— Она сбежала от них, от Холитца и от мальчиков, десять лет тому назад на Новый год. С тех пор о ней ни слуху ни духу.
Я вижу, что ей хочется рассказать мне об этом. Ради бога. С удовольствием послушаю. Люди любят поговорить у парикмахера. Я продолжаю орудовать пилочкой.
— Холитц добился развода. Потом мы с ним стали встречаться. Потом поженились. Долгое время все у нас шло как у людей. Всякое бывало — и похуже, и получше. Но мы знали, ради чего живем. — Она покачала головой. — А потом что-то произошло. С Холитцем. Ну, во-первых, у него проснулась страсть к лошадям. Он купил скаковую лошадь… часть заплатил наличными, а остальное в рассрочку. Начал ездить на скачки. Но вставал по-прежнему затемно, всю работу по хозяйству делал исправно. Я думала, что все нормально… Дура я, дура!.. Если уж говорить начистоту, официантка из меня никудышная. Мне кажется, эти итальяшки выгонят меня после первой оплошности. Или просто так! Что будет, если меня уволят? Что с нами будет?
— Не беспокойтесь, дорогая, — говорю я. — Никто вас не уволит.
Вскоре она берет другой журнал. Но не открывает его. А просто держит на коленях и продолжает говорить:
— Да, так вот о его лошади. Бетти-Молния. Бетти — это в шутку. Дескать, если он назовет ее моим именем, победы ей обеспечены. Победы так победы. Но она везде проигрывала. Каждую скачку. Бетти-Кляча — вот как ее следовало назвать. Вначале я тоже ездила на скачки. Но на нашу лошадь никогда не ставили больше одного доллара против девяноста девяти. Такие вот дела. Но Холитц упрям как осел. Ни за что не отступится. Он все ставил и ставил на нашу лошадь. Двадцать долларов. Пятьдесят долларов. Да и содержание такой лошади денег стоит. С первого взгляда вроде бы и не очень большие деньги. Но со временем набегает. И вот при таких ставках на нашу лошадь — один к девяносто девяти — он иногда покупал билет сразу на несколько призеров. И спрашивал меня, понимаю ли я, какой куш нас ожидает, если наша лошадь выиграет. Но она все не выигрывала, и я перестала ходить на скачки.
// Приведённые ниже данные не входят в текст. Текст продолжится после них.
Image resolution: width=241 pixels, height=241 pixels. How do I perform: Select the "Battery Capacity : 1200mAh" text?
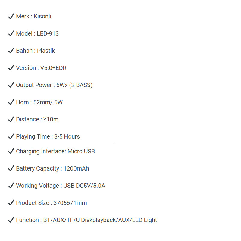(x=52, y=168)
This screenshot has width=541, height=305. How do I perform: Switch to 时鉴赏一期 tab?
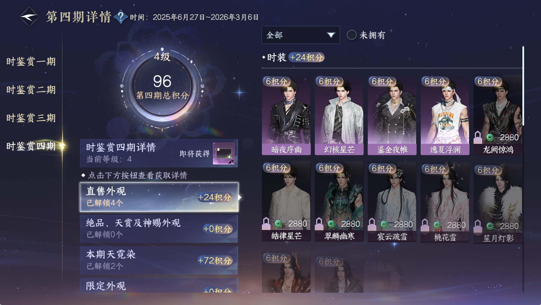31,62
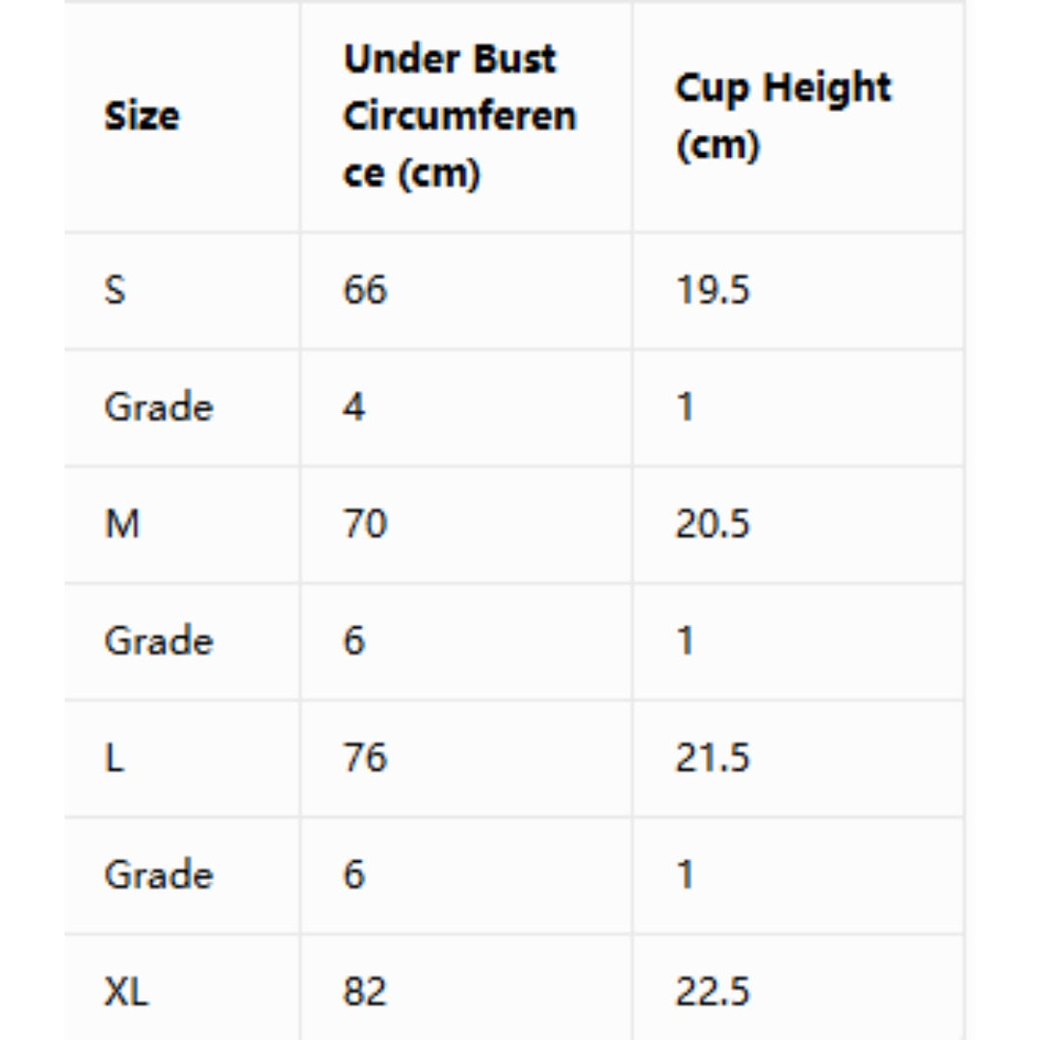Click cup height value 20.5
The image size is (1040, 1040).
pyautogui.click(x=713, y=524)
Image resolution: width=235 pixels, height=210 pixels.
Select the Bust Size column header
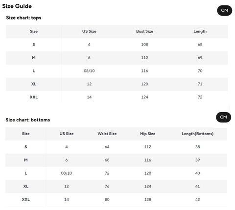click(x=144, y=31)
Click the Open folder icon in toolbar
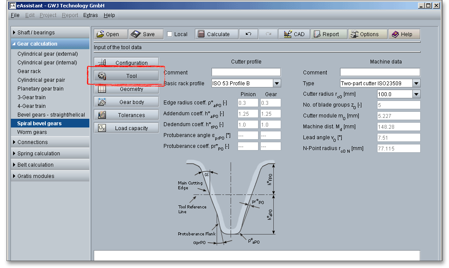Screen dimensions: 449x268 coord(101,34)
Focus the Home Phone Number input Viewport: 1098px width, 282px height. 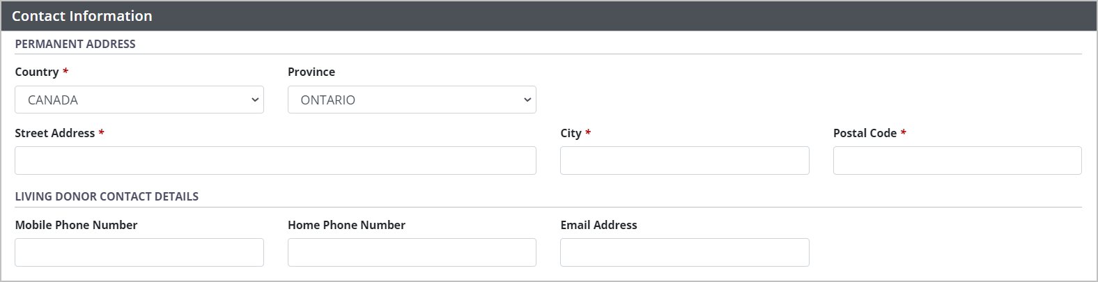click(x=412, y=252)
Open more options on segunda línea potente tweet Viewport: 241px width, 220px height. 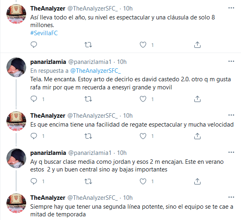pos(231,197)
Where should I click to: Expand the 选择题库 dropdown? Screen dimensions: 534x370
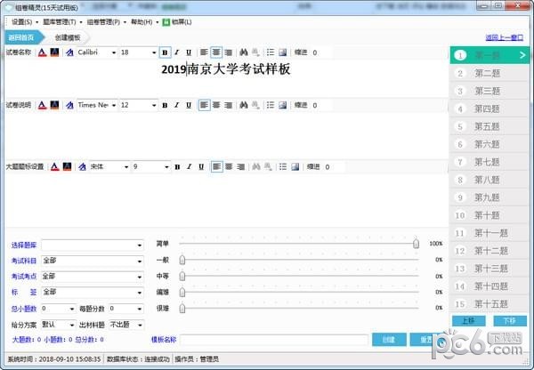point(139,245)

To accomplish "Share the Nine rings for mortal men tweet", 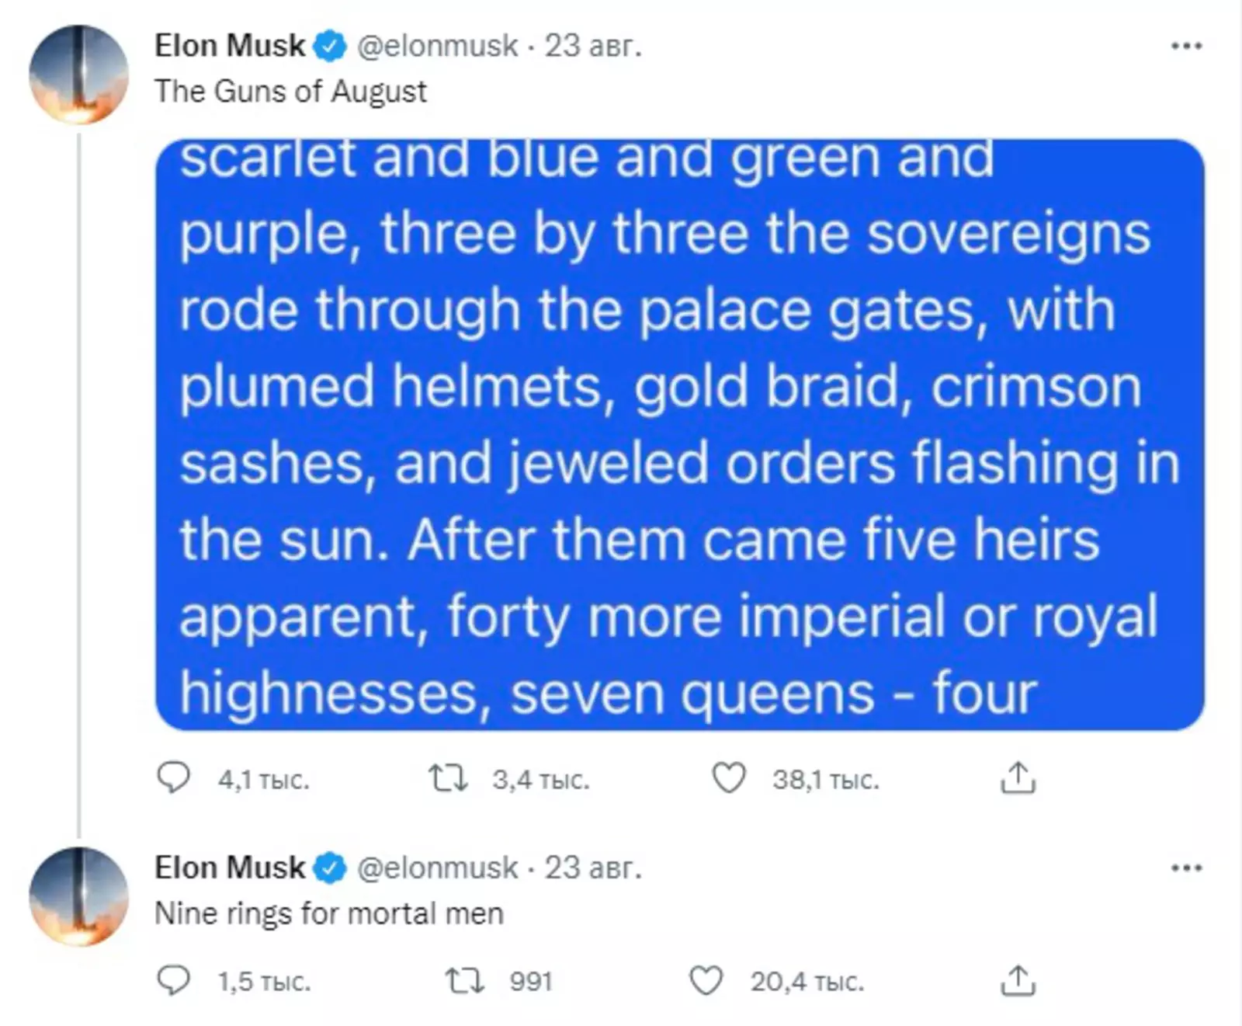I will pos(1018,981).
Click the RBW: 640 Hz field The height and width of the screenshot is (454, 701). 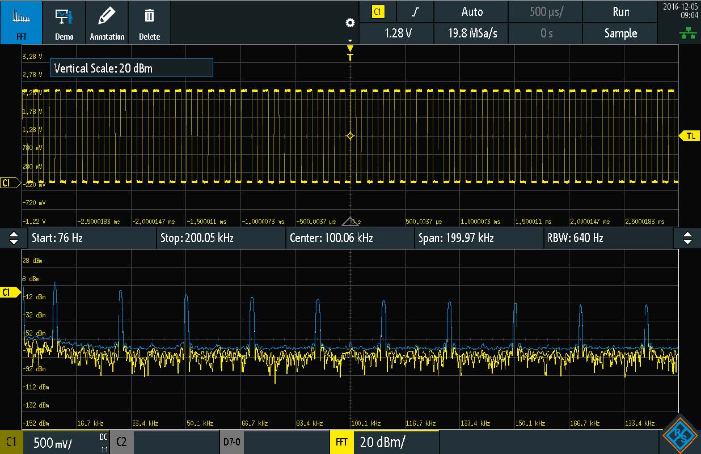(x=607, y=238)
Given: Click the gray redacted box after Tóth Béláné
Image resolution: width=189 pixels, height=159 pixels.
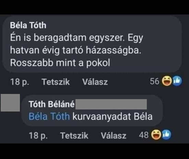Looking at the screenshot, I should pos(111,104).
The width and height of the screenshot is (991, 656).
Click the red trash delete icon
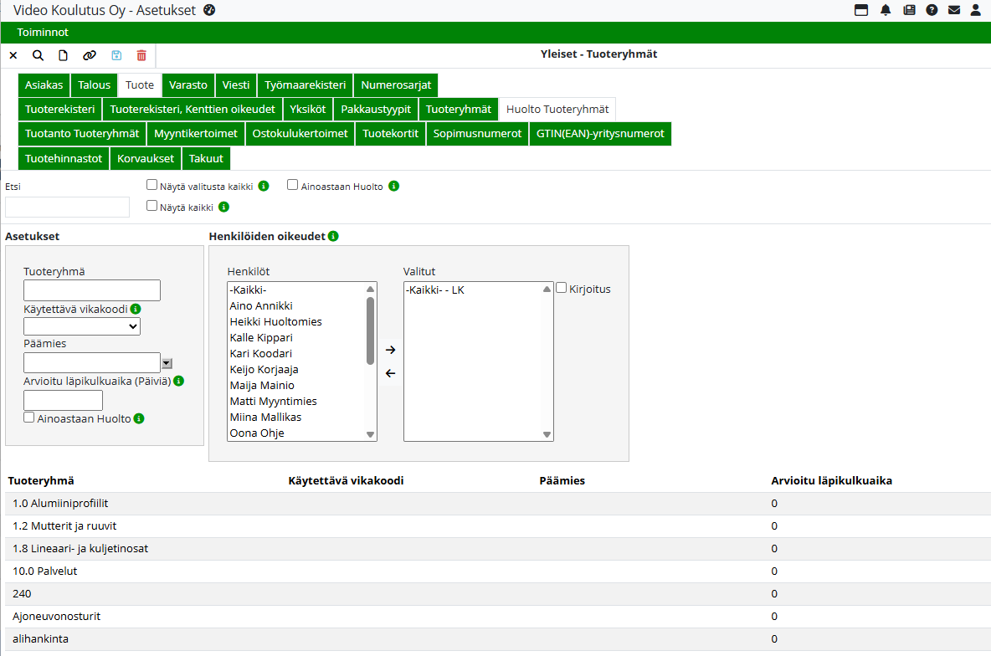(x=141, y=55)
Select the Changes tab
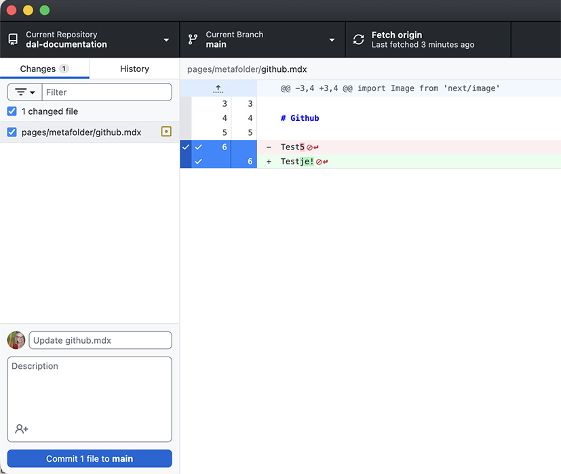The height and width of the screenshot is (474, 561). (44, 69)
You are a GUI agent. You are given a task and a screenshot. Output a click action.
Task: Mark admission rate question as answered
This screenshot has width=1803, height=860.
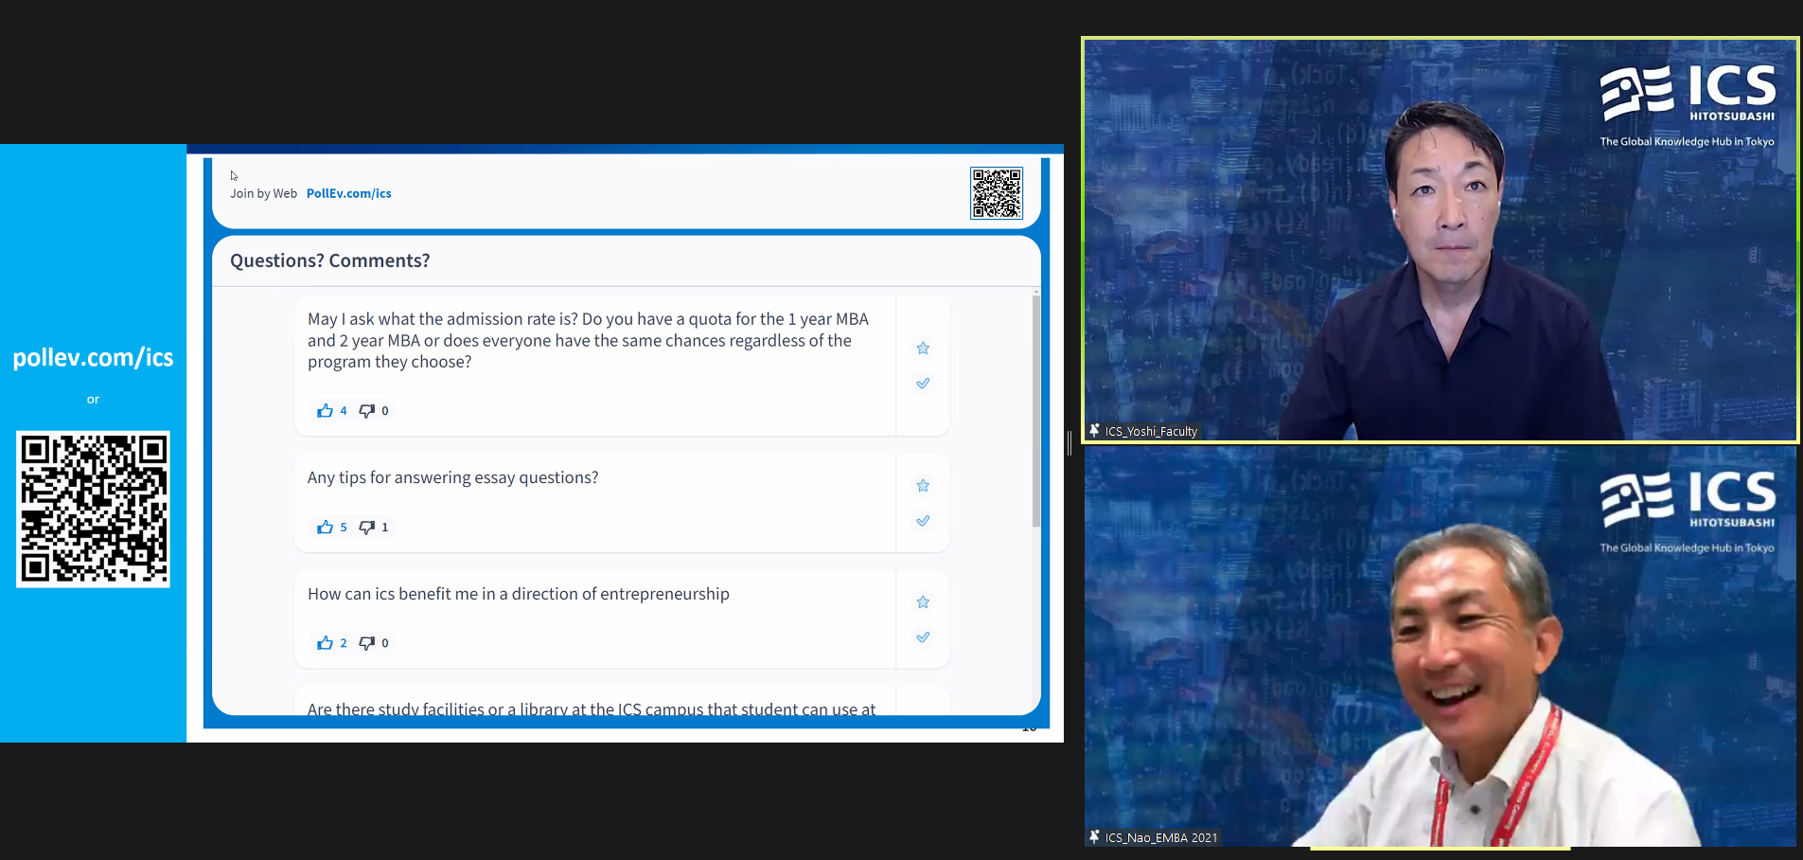click(923, 384)
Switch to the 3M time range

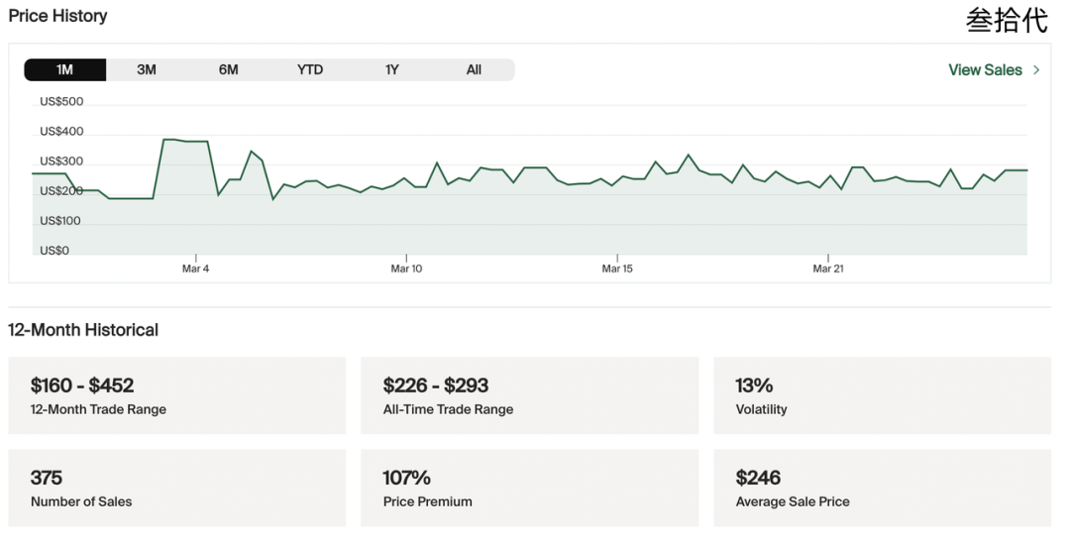tap(147, 69)
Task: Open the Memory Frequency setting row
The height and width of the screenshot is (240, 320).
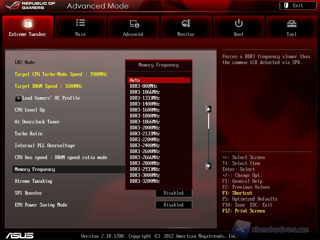Action: [x=35, y=169]
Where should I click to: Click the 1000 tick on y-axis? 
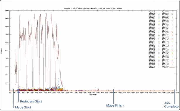(x=6, y=11)
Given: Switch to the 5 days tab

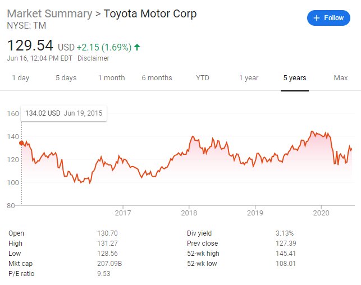Looking at the screenshot, I should click(66, 78).
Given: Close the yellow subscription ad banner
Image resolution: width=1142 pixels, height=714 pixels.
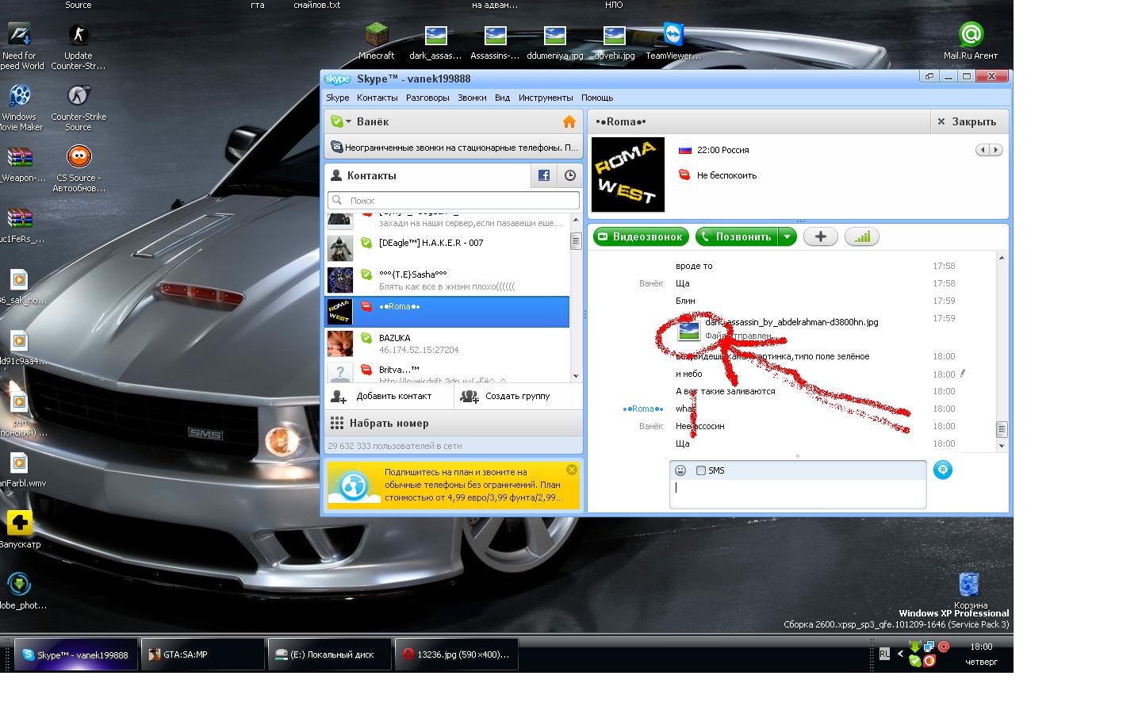Looking at the screenshot, I should coord(572,470).
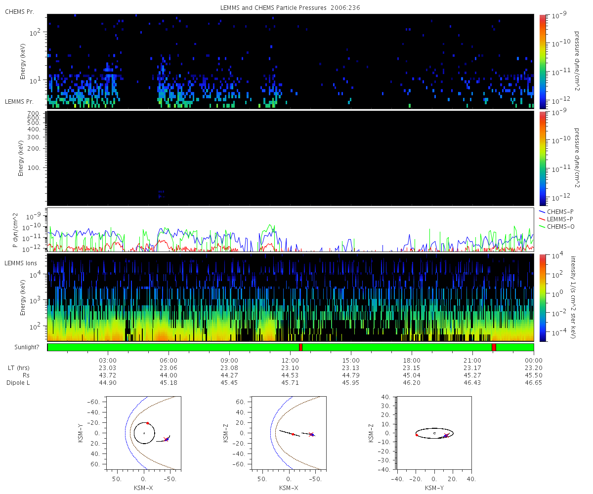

Я продолжаю делать свое дело. Занимаюсь ее ногтями.
— У вас прекрасные ногти, — говорю я. — Вот, посмотрите. Видите вот эти лунки? Значит, у вас кровь хорошая.
Она подносит свою руку к глазам.
— Откуда вы это знаете? — И пожимает плечами. Снова протягивает мне руку. Она еще не выговорилась. — Когда я училась в школе, меня однажды пригласила к себе в кабинет директриса. Она по очереди всех девушек приглашала. «О чем ты мечтаешь? — спросила она у меня. — Кем ты хочешь быть через десять лет? А через двадцать?» Мне было шестнадцать или семнадцать. Совсем еще ребенок. И я не знала, что ответить. Я просто сидела перед ней как истукан. Директрисе было приблизительно столько, сколько мне сейчас. Мне она казалась старой. Она старая, говорила я себе. Я понимала, что ее жизнь наполовину прошла. И у меня было чувство, будто я знаю что-то такое, чего она не знает. Чего она никогда не узнает. Чего никто знать не может и о чем нельзя говорить. Вот я и молчала. Только качала головой. Но сказать ничего не могла. Она, должно быть, приняла меня за дурочку. Но я ничего не могла сказать. Понимаете? Мне казалось, что я знаю такое, о чем она и не догадывается. А теперь если бы меня снова спросили, о чем я мечтаю и так далее, то я бы ответила.
— Что бы вы ответили, дорогая? — Я уже держу ее другую руку. Маникюр не делаю, а просто держу. Жду, что она ответит.
Она подается вперед. Пытается отнять у меня свою руку.
— Что бы вы ответили?
Она вздыхает и снова откидывается на спинку кресла. Перестает вырывать руку.
— Я бы сказала: «Мечты — это то, что с годами проходит». Вот что я сказала бы. — Она разглаживает юбку на коленях. — Если бы меня спросили, я бы так и ответила. Но меня не спрашивают… — Она снова вздыхает. — Долго еще? — говорит она.
— Уже скоро, — отвечаю я.
— Такого не объяснишь.
— Отчего же, — говорю я. Придвигаю стул к ее ногам и начинаю рассказывать, как мы жили до переезда сюда и как теперь живем. Но Харли приспичило выйти из спальни именно в этот момент. Он не смотрит на нас. Я слышу, как за дверью бормочет телевизор. Он подходит к раковине и наливает стакан воды. Закидывает голову и пьет. Кадык ходит вверх-вниз.